PAGE EXCERPT
====================

Changes to AP biology test?

An article in last week’s Education Life supplement to the New York Times reports that the College Board is working on a “wholesale revamping of A.P. biology,” a revision which will substantially reduce memorization and will also provide a model curriculum. The new curriculum will rely more on laboratory experiments and hypothesis testing, and less on memorization. The goal, according to the Times, is to allow the students to “focus on bigger concepts and stimulate more analytic thinking.” The changes will take effect beginning with the 2012-13 school year. The Times notes that the changes are important because “critical thinking skills” are necessary for advanced college courses and jobs.

For biology, the change means paring down the entire field to four big ideas. The first is a simple statement that evolution “drives the diversity and unity of life.” The others emphasize the systematic nature of all living things: that they use energy and molecular building blocks to grow; respond to information essential to life processes; and interact in complex ways. Under each of these thoughts, a 61-page course framework lays out the most crucial knowledge students need to absorb.

Here are two sample questions that were linked to the Times article:

Currently, all living organisms are classified into one of three domains: Bacteria, Archaea, and Eukarya. In a sentence or two, provide two pieces of evidence that justify a common origin for the three domains.

Oxygen can diffuse into cells by passing between plasma membrane lipids. In a sentence or two, explain why ions, such as Na+, cannot pass between membrane lipids.

A great many of the comments linked to the article were critical and suggested that the revision amounted to a dumbing-down of the curriculum. Others said that the International Baccalaureate program was substantially better than the AP program and also that the revisions to the AP tests are a response to the success of the IB. Still others said that the AP courses are not necessarily useful substitutes for introductory college courses, and a few charged that program itself benefits not students but schools, which use the number of students in the program as a mark of their success. I haven’t the foggiest idea, but any program that stresses evolution cannot be all bad.

====================

(Collected data)
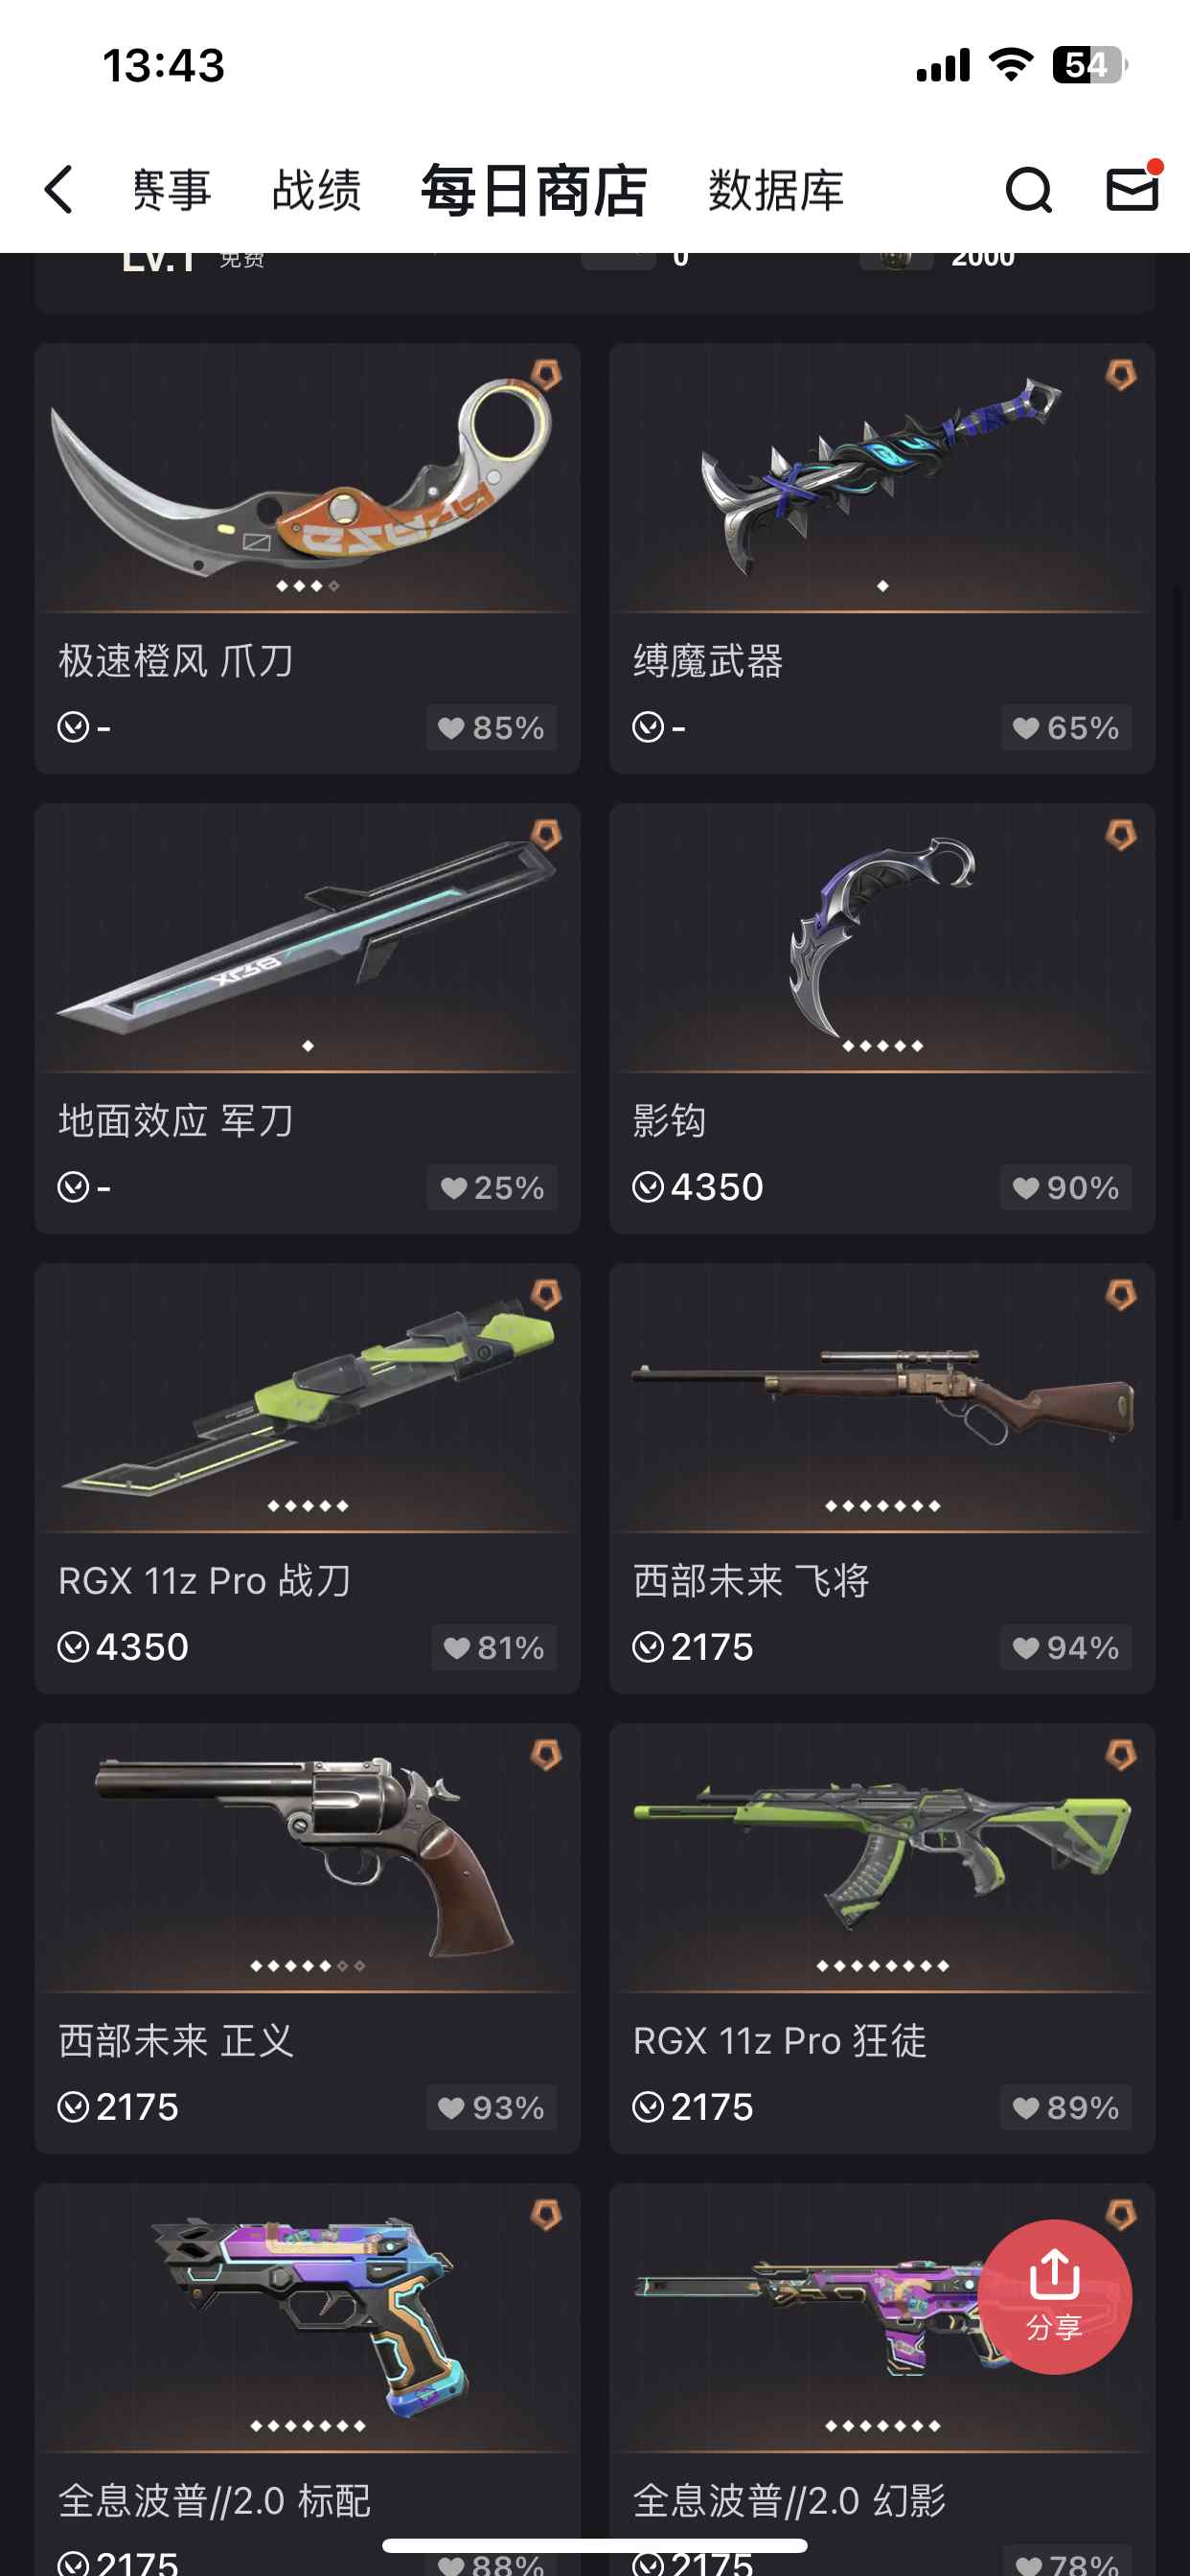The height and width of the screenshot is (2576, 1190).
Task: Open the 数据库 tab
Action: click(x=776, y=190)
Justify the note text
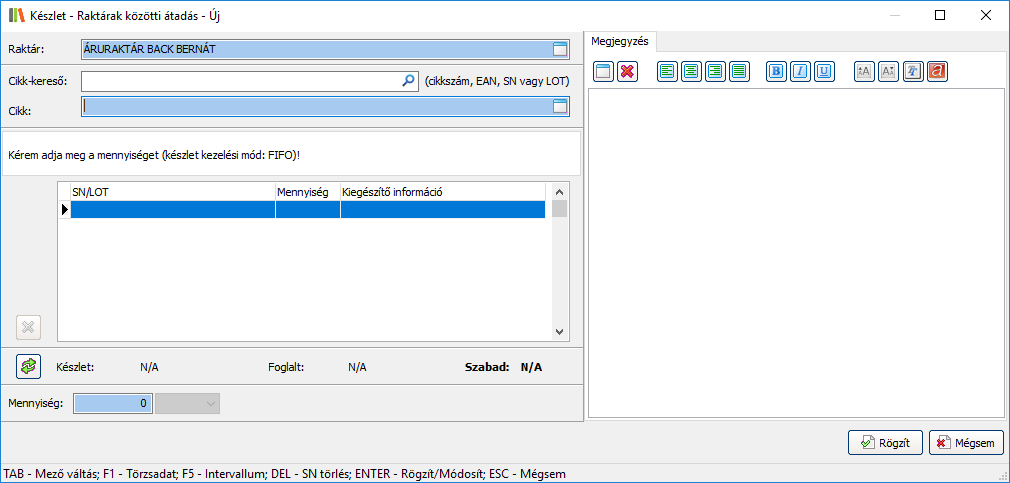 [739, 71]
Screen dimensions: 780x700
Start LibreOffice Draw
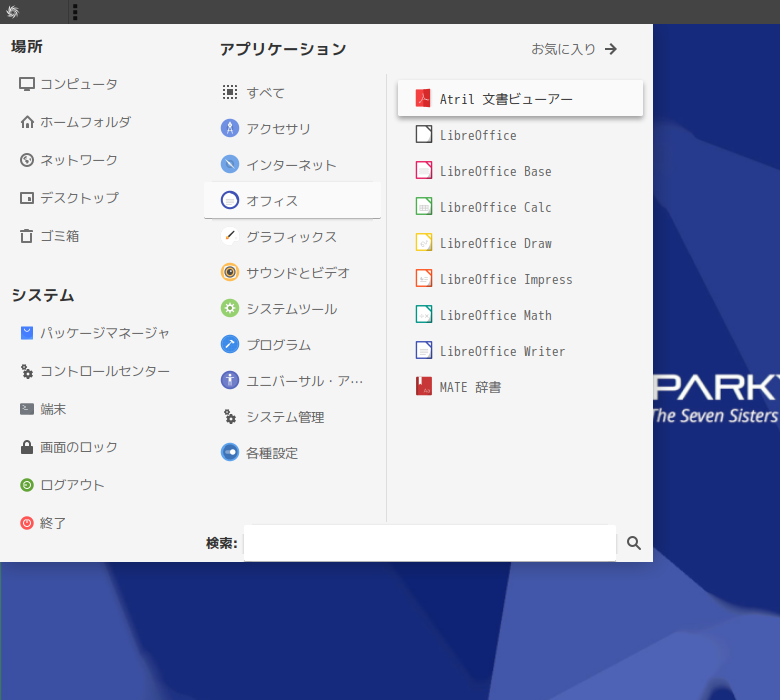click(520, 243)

====================

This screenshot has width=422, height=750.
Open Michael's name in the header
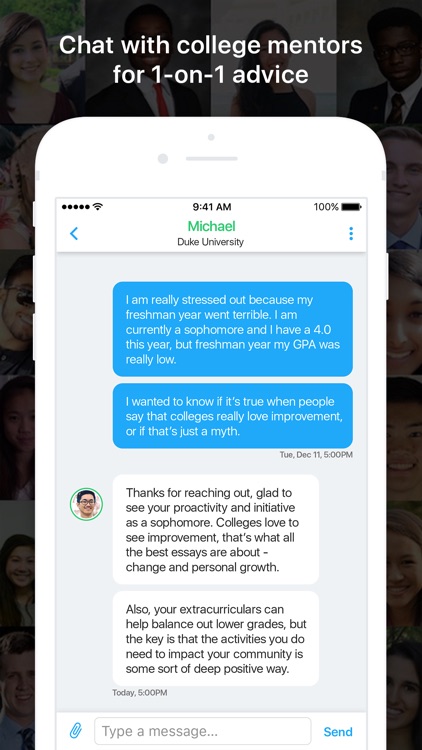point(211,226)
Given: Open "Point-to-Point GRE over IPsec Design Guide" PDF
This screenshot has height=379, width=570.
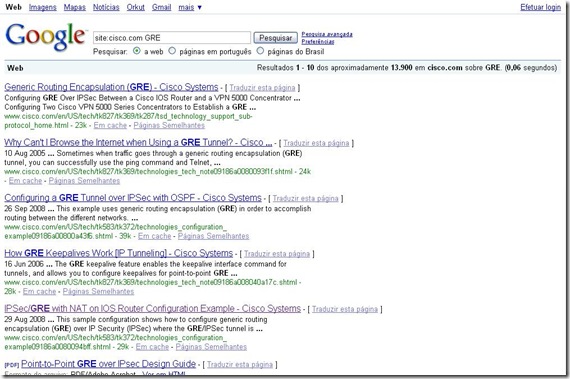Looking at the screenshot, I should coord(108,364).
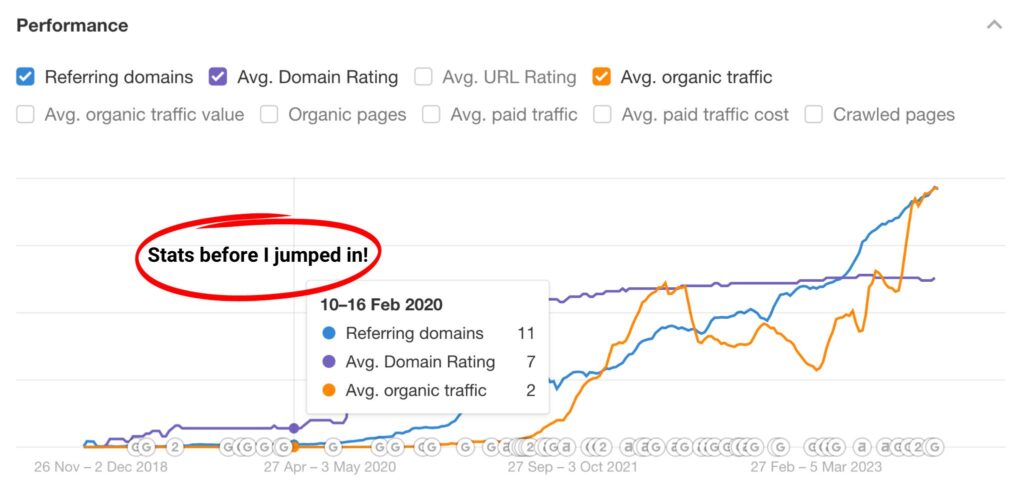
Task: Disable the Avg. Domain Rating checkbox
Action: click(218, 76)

====================

WHAT YOU SHOULD DO
Answer these questions from the AP biology post:
1. Starting with which school year will the changes take effect?
2. How many pages long is the course framework?
3. Which program did some commenters call substantially better than the AP program?
The rows are not needed for this work.

SOLUTION TO THE EXERCISE
1. The 2012-13 school year.
2. 61 pages.
3. The International Baccalaureate program.